═══ DOCUMENT EXCERPT ═══
Diagnosis of leukemia using microarray analysis based on Hidden Markov Model and Random Convolutional Kernel Transform.

[INTRODUCTION] Leukemia is one of the most prevalent cancers worldwide, and early detection is critical for effective treatment. Microarray data is a key tool in this process, given the vast number of genes involved, which makes the analysis complex and time-consuming. Identifying relevant genes is a crucial step in disease diagnosis.

[MATERIAL AND METHODS] This study aims to improve the diagnostic accuracy of various leukemia types by using microarray data in combination with advanced deep learning techniques. The proposed model begins with selecting essential features and sequences relevant to diagnosis. These data sequences are processed using a Generative Adversarial Network (GAN) with a U-Net architecture to generate synthetic data. Both the synthetic and original data are then labeled for analysis. Feature ranking is conducted using a Hidden Markov Model (HMM), followed by classification using the Random Convolutional Kernel Transformation (ROCKET) approach. This process ultimately predicts five leukemia categories within the sample.
═══ SUPPLIED ENTRIES ═══
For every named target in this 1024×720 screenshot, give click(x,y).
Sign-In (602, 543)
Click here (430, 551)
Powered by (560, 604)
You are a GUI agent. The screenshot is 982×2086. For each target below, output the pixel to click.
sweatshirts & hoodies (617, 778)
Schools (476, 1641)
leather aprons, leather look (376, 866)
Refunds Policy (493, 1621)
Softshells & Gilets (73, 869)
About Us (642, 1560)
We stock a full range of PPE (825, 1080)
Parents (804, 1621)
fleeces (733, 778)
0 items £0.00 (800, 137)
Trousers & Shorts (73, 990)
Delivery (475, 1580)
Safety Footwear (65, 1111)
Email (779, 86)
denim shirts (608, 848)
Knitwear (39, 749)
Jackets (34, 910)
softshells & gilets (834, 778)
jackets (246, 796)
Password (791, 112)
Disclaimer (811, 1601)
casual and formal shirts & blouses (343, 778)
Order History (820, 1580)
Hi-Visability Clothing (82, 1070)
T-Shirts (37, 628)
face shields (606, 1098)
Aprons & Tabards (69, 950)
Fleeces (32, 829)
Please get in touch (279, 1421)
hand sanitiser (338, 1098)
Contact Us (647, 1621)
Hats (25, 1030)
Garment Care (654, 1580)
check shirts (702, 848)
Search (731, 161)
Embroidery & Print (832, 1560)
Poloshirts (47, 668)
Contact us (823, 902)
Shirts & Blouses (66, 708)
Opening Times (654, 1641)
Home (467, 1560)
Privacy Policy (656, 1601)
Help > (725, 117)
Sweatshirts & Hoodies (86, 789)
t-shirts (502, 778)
═══
EXERCISE REQUIREMENTS
In the leukemia diagnosis abstract, what is used to rank the features?

RESULT OF THIS EXERCISE
A Hidden Markov Model (HMM).